• _ACTIVITY_
Only an exact copy of the entries, stripped of pictures, will serve as the answer.

• _PROVIDED MATERIAL_
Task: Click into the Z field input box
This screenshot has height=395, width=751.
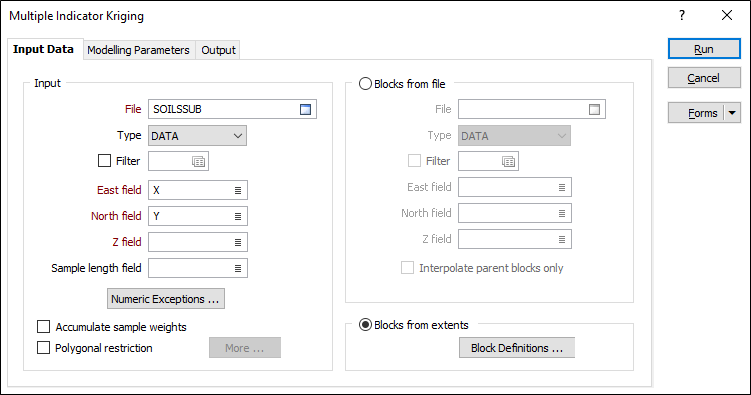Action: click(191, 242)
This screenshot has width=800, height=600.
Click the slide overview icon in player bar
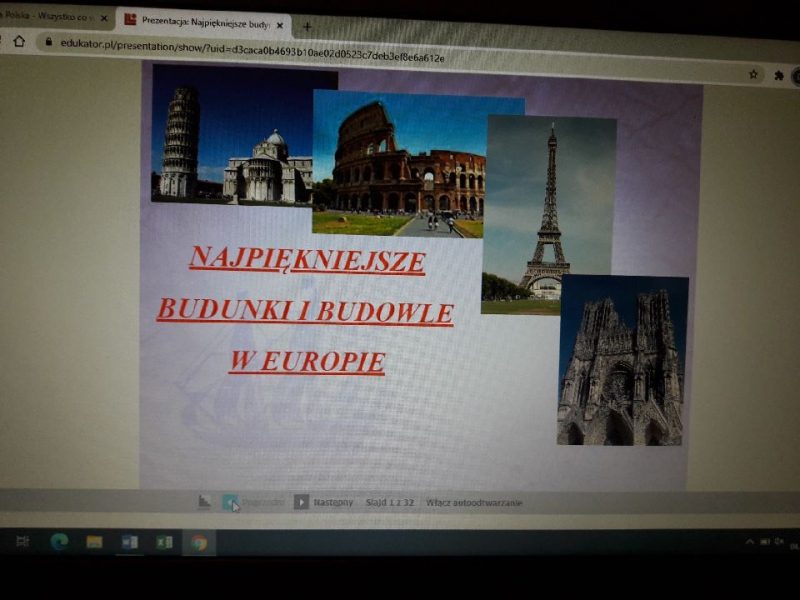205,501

• _EXERCISE OUTPUT_
Task: Click into the Z field input box
This screenshot has height=395, width=751.
Action: click(191, 242)
This screenshot has width=800, height=600.
Click the slide overview icon in player bar
205,501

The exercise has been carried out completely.